Que pensez-vous de la proposition d'un fonds de 500 milliards d'euros pour la reconstruction de l'Europe annoncée par Emmanuel Macron, Président de la France, et Angela Merkel, Présidente de l'Allemagne ?  

Je suis frappé par le fait qu'à chaque fois qu'il y a une crise dans l'Union européenne, les gens pensent à créer de nouveaux mécanismes pour mobiliser des ressources au lieu de recourir à ceux que nous avons déjà. Dans ce cas, un nouveau fonds de reconstruction, mais nous disposons déjà d'autres outils, tels que le MEDE, les fonds structurels et de cohésion ou la Banque européenne d'investissement. Les gouvernements qui ont besoin de soutien peuvent s'adresser à eux et commencer à recevoir des fonds dès maintenant. La nouvelle proposition prendra un certain temps pour démarrer et impliquera un processus de négociation. L'Autriche, les Pays-Bas, la Suède ou le Danemark ont déjà déclaré qu'ils n'étaient pas d'accord avec les transferts du fonds de reconstruction et parient sur des prêts. Il y aura maintenant un débat avec lequel rien ne sera résolu.  

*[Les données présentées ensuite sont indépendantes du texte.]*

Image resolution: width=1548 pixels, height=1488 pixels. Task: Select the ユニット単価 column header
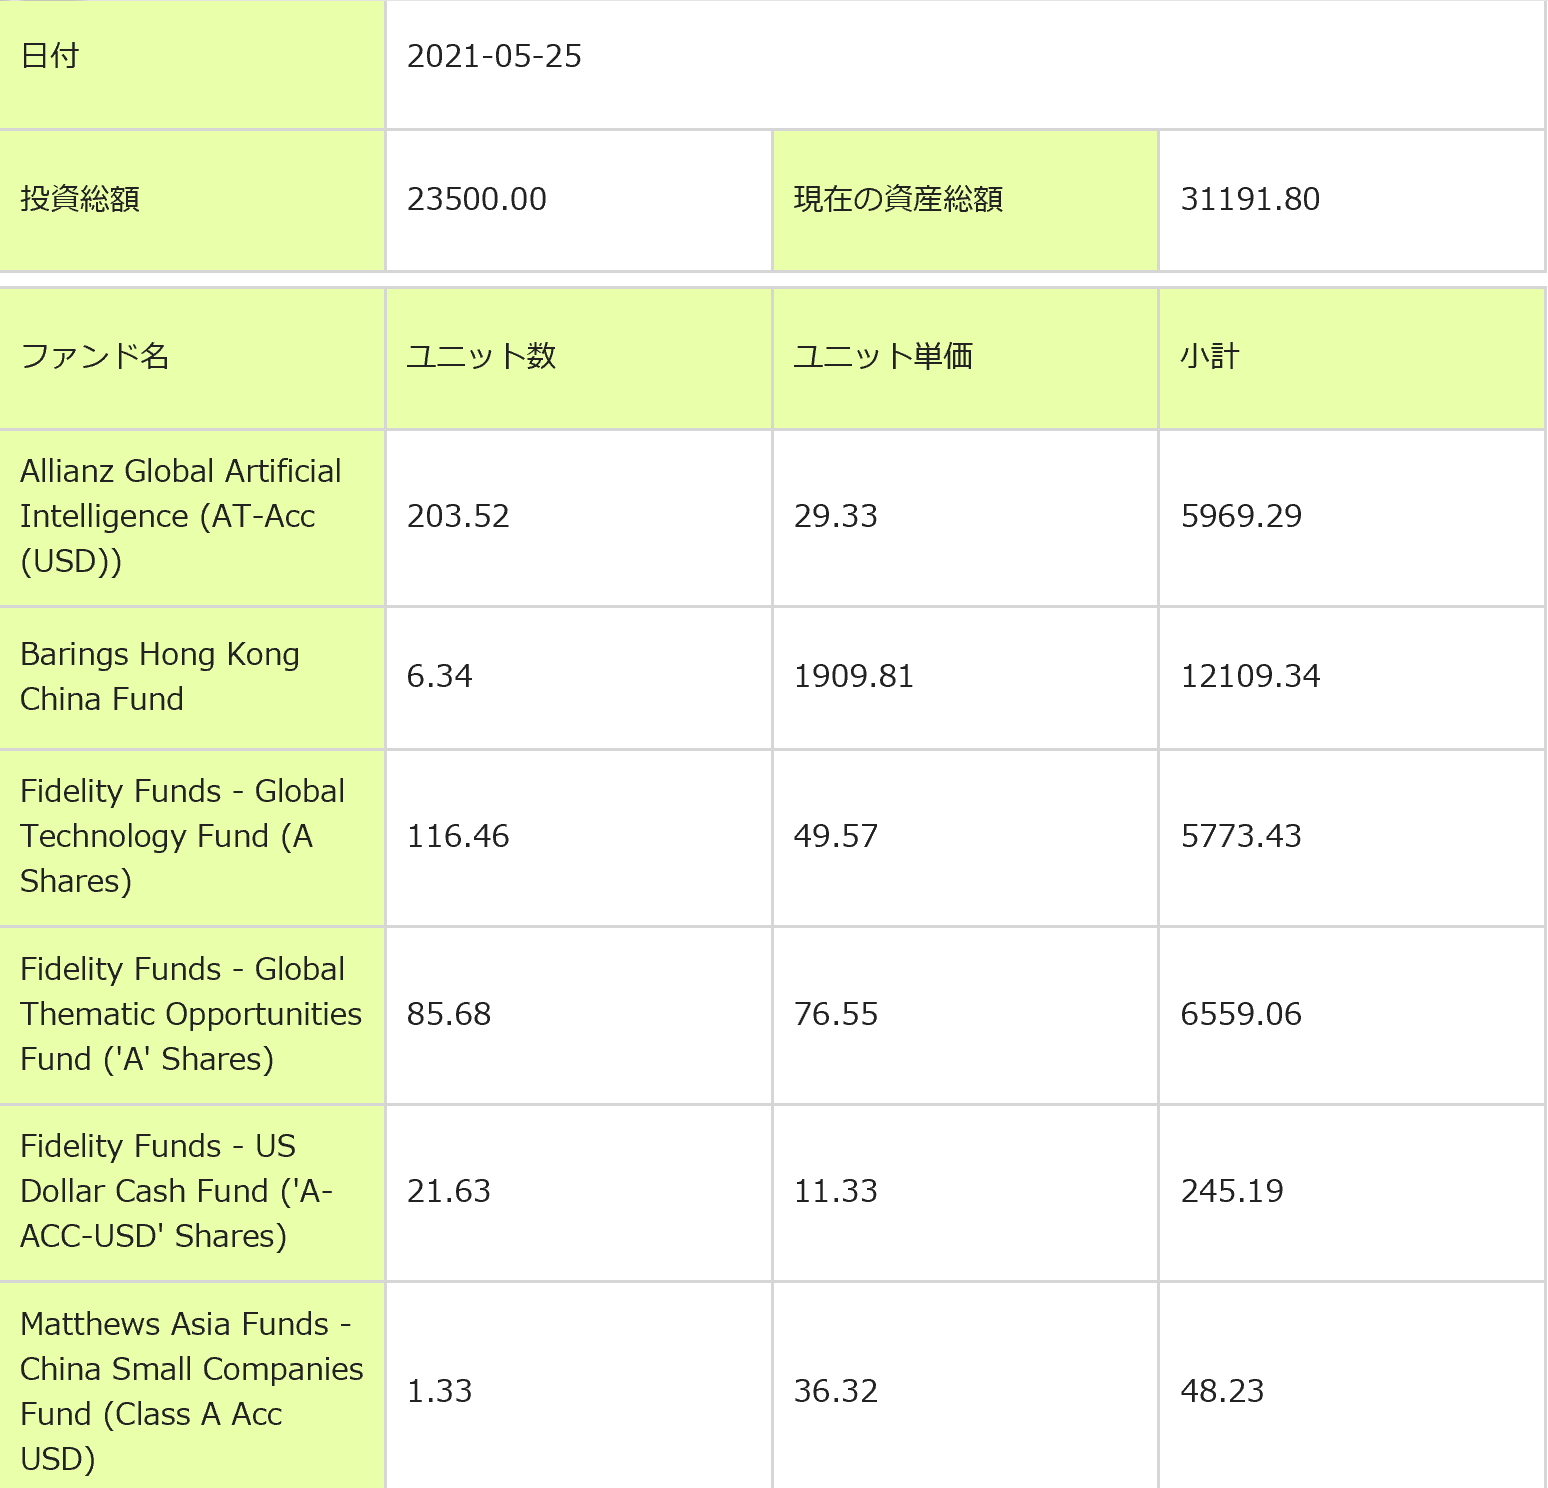pos(883,356)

Une fois de plus, la confrontation entre les pays du nord et du sud de l'Europe que nous avons connue dans le passé est de retour. Les pays du Nord sont réticents à donner de l'argent aux pays du Sud sans le lier à une sorte de conditionnalité.  

Oui, c'est la question qui entoure la discussion sur les coronabons. Le problème fondamental est que, si nous mutualisons par la loi la dette publique de l'Union européenne, nous aurons un gros problème pour les contribuables. En tant que contribuable allemand, je me demande pourquoi je dois assumer la responsabilité des dettes du gouvernement espagnol sans avoir eu la moindre influence sur l'utilisation de cette dette. En d'autres termes, nous sommes une Union européenne de pays qui sont souverains en matière budgétaire. Aucun État membre, pas même l'Espagne ou l'Italie, n'est prêt à remettre sa politique budgétaire aux institutions européennes. Si nous le faisions, ce serait une autre affaire, et nous pourrions parler d'une mutualisation de la dette.  

Il ne s'agit pas d'une lutte entre le Nord et le Sud. L'Italie est un bon exemple du fait que si nous mutualisons la dette, il existe des incitations perverses à mener des politiques et des réformes structurelles rigoureuses. En 1973, après la crise pétrolière, des crédits européens très spécifiques ont été accordés à des pays en difficulté (comme l'Irlande ou le Portugal), et cela peut désormais se faire sans créer de nouveaux mécanismes ou de conflits politiques. 

Pensez-vous que l'unité de l'Union européenne est en jeu en ce moment ? Populismes, nationalismes, eurosceptiques... peuvent-ils profiter de cette opportunité s'il n'y a pas de réponse efficace de l'UE à la crise à laquelle nous sommes confrontés ?  

Je ne pense pas. Je ne vois pas l'UE en danger, du moins ici en Allemagne. L'UE est une institution qui jouit d'un prestige auprès de la population en tant que projet de paix. L'histoire de cette institution montre que les crises l'ont progressivement façonnée. Dans les moments difficiles, la viabilité du projet européen a été remise en question, puis nous avons vu qu'il en est sorti renforcé. Le problème n'est pas l'UE en tant que telle ou ses institutions, ce qui me manque, c'est un leadership politique clair. Cela a pris fin après le temps du Chancelier de la République fédérale d'Allemagne, Helmut Kohl, et du Président français François Mitterrand. Nous n'avons plus de dirigeants de cette envergure, seulement des fonctionnaires, qui se réunissent et font des projets, mais il nous manque une vision globale pour positionner l'UE dans le monde. Il semble parfois qu'Angela Merkel soit aux commandes, mais elle n'est pas non plus une grande dirigeante.  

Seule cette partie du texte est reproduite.